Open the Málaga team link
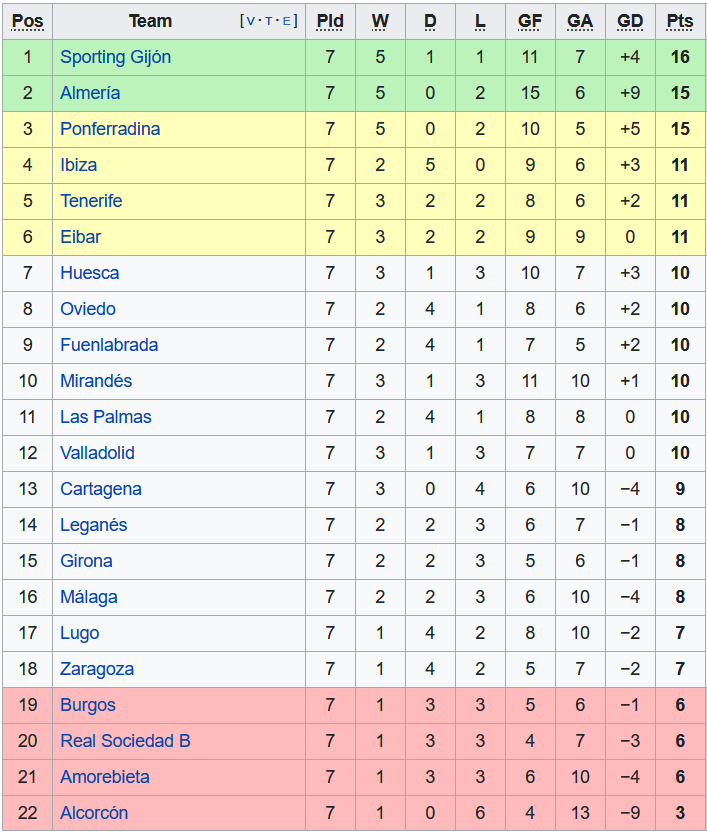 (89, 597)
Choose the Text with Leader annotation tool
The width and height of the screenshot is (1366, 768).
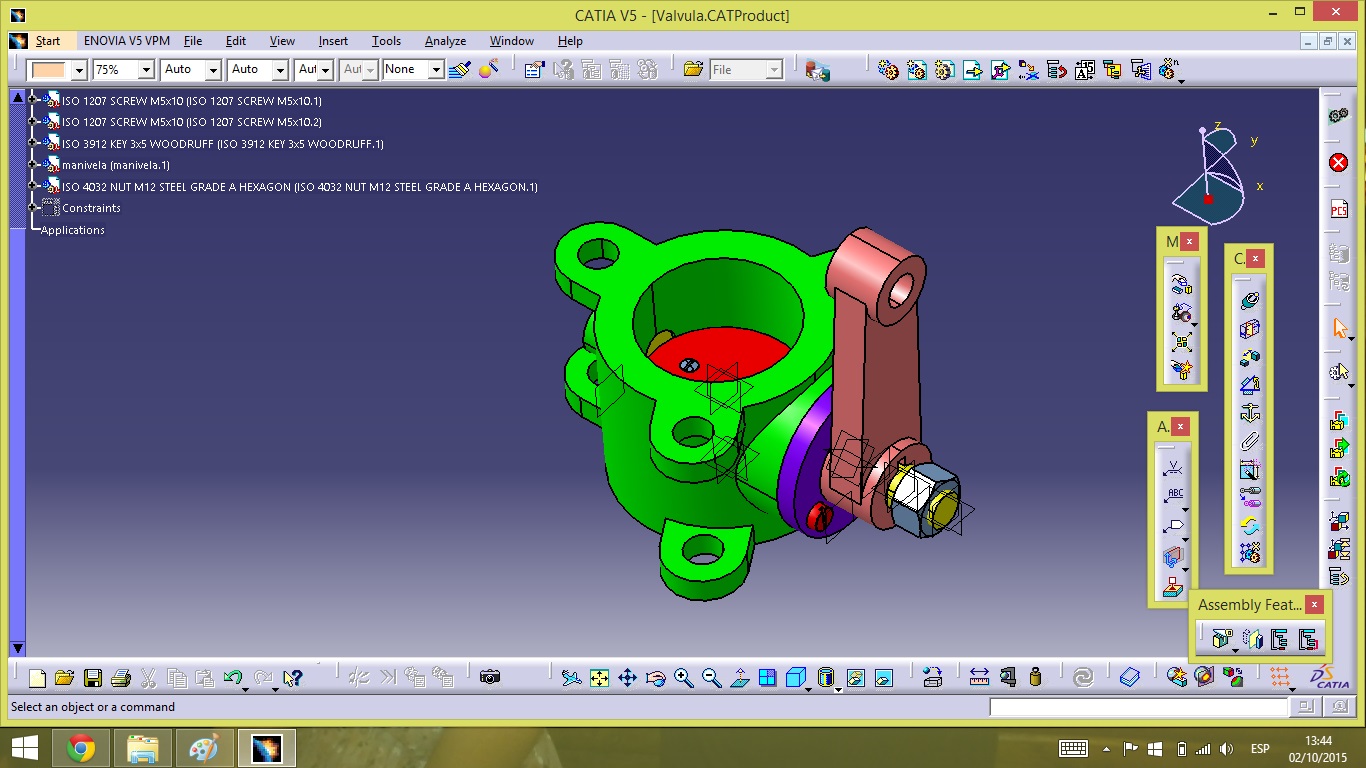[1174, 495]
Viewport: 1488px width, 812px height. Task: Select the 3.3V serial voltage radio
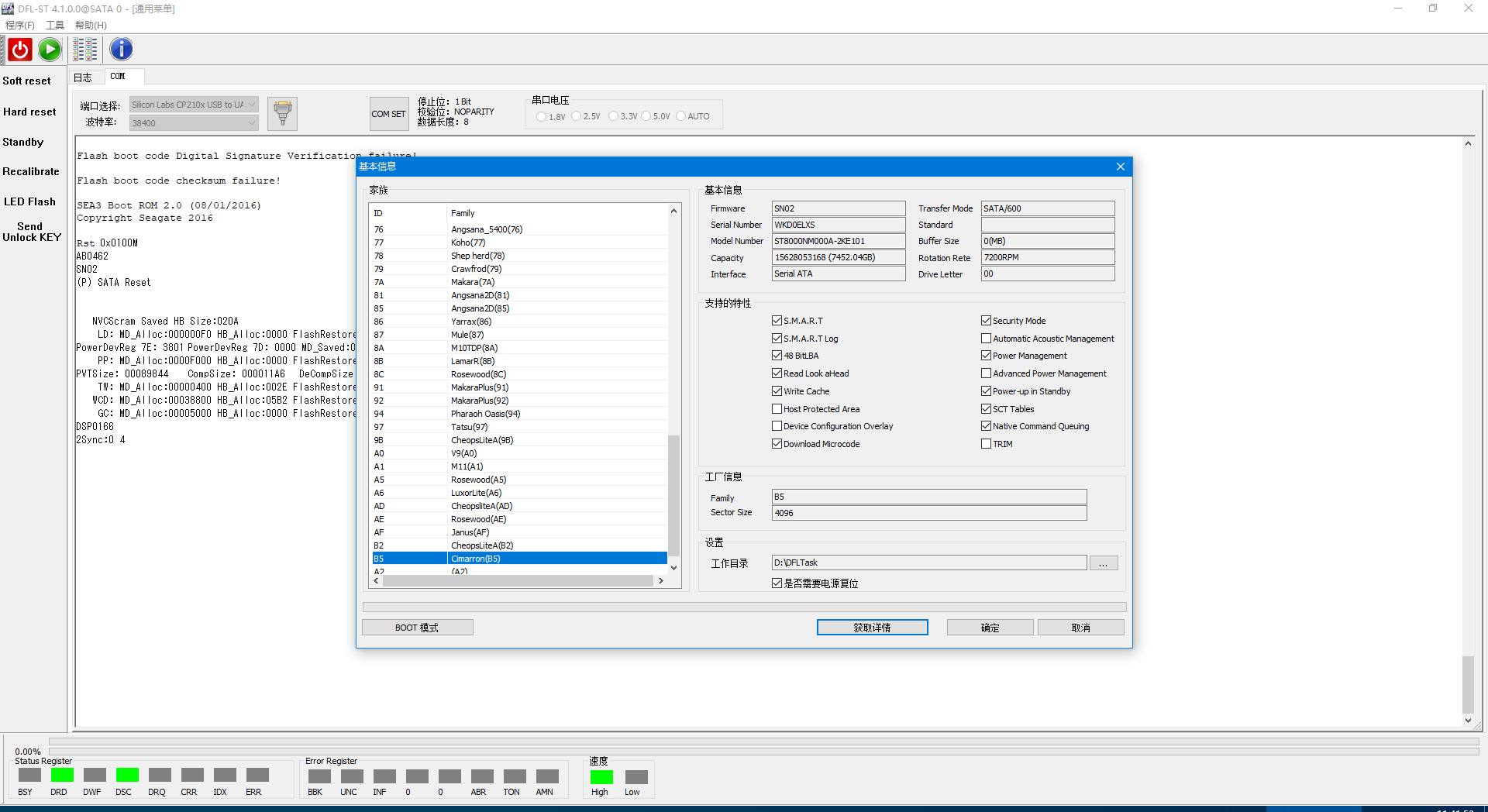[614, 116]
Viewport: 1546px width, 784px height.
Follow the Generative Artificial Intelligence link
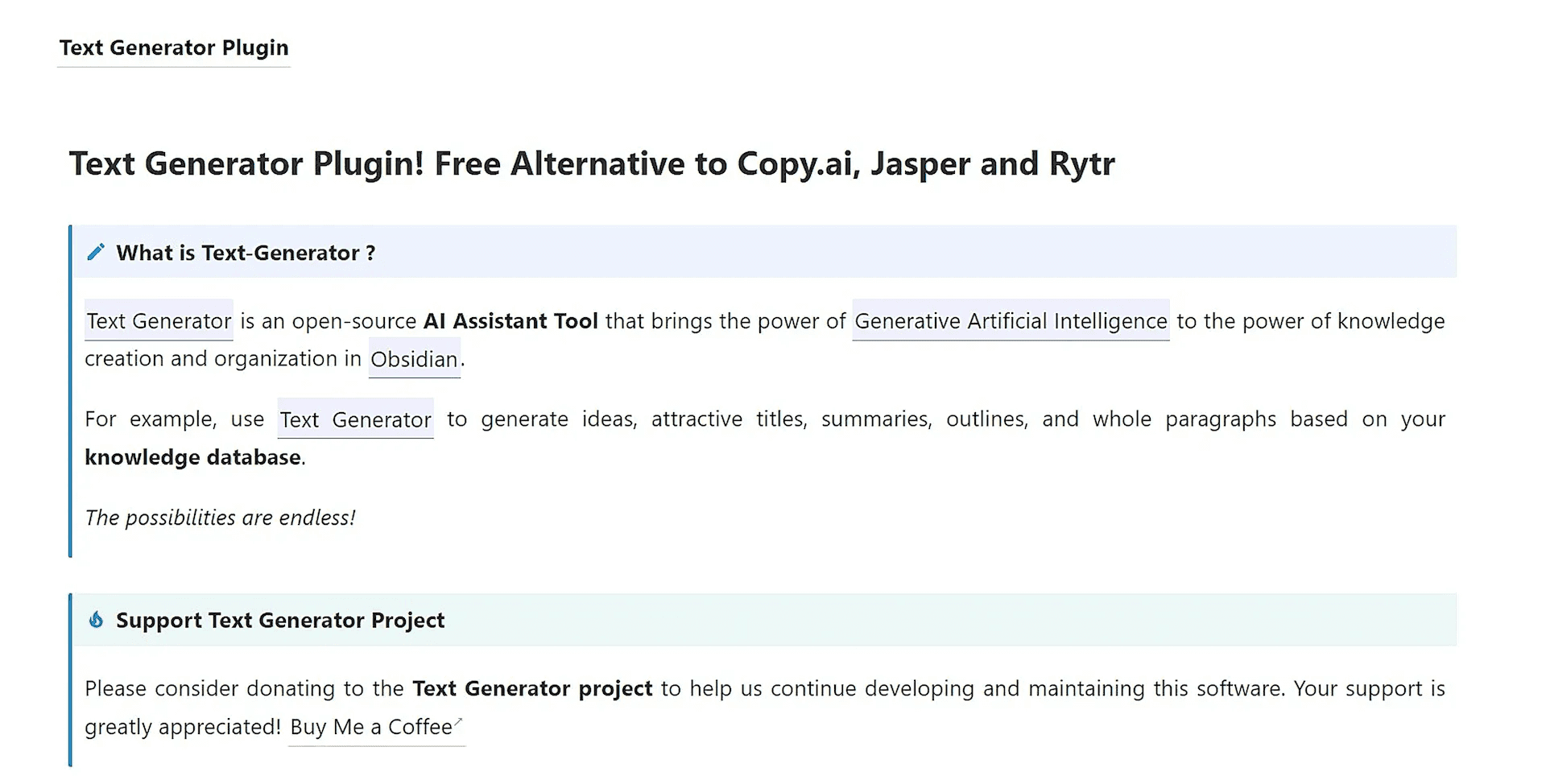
——————————
▶ **Task to complete**
Without the pictures, repeat the line with "The width and" and every line after it to the end of the listing, and nothing else.

▶ **Response area**
The width and height of the screenshot is (1366, 768).
[1174, 495]
Viewport: 1488px width, 812px height. Task: Select the 3.3V serial voltage radio
[614, 116]
Viewport: 1546px width, 784px height.
Follow the Generative Artificial Intelligence link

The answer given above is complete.